In order to autoconfigure your web server, Certbot expects to find an existing HTTP VirtualHost stanza referring to the specific domain name that you want a certificate for. It seems like your might be using Apache in a default mode where you didn’t configure individual VirtualHosts but are instead using the default VirtualHost for your site. Certbot can’t autoconfigure servers in this configuration.
- Read some more Apache documentation/tutorials to see about how to create VirtualHosts, then create one (for HTTP/port 80 only) for your existing site, and then Certbot should recognize and understand this and be able to work with it.
- Alternatively, if you serve static files out of your webroot (DocumentRoot) directory, you can instead use
certbot certonly --webroot and tell Certbot where that directory is. In that case, it won’t install the certificate into your Apache configuration for you, but it can at least automatically obtain the certificate and then you can install it yourself in much the way that you did with your RapidSSL certificate.
Thanks a ton sir! Option 2 did the trick. One thing to note, the location of the certs that certbot led me to were actually aliases. Navigating to the folder where the certs actually were, I had to paste them to the desktop before I could actually successfully import them.

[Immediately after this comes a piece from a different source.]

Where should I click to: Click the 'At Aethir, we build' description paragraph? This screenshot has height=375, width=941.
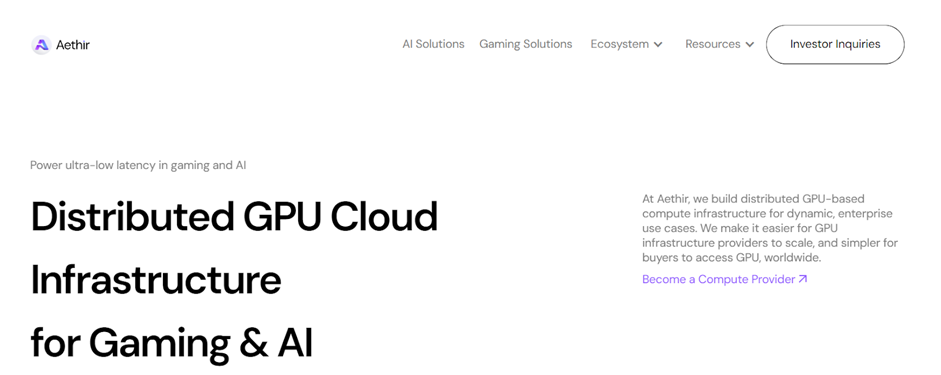coord(770,228)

But once that was all said and done, it worked like a charm. I really appreciate your help with this!
That's intentional because Certbot can renew certificates automatically (if
certbot renew is run frequently); there should be a new version generated every 60 days. That alias (symlink) always points to the current version of each associated file.
Good to know, so every time I need to renew certs would I have to copy them back to the desktop and re-import them?
Yes, unless you can get your web server to look at the aliases (which is our intended design but might not work in your environment).
If you’re using the macOS Keychain thing, I believe there is a way to automate the integration between that and Certbot with respect to certificate renewals, but I’m not familiar with that; if so, you could try searching the forum or start a new topic about how to get them to work together more conveniently.
Okay got it. Thanks again for all of your help!
This topic was automatically closed 30 days after the last reply. New replies are no longer allowed.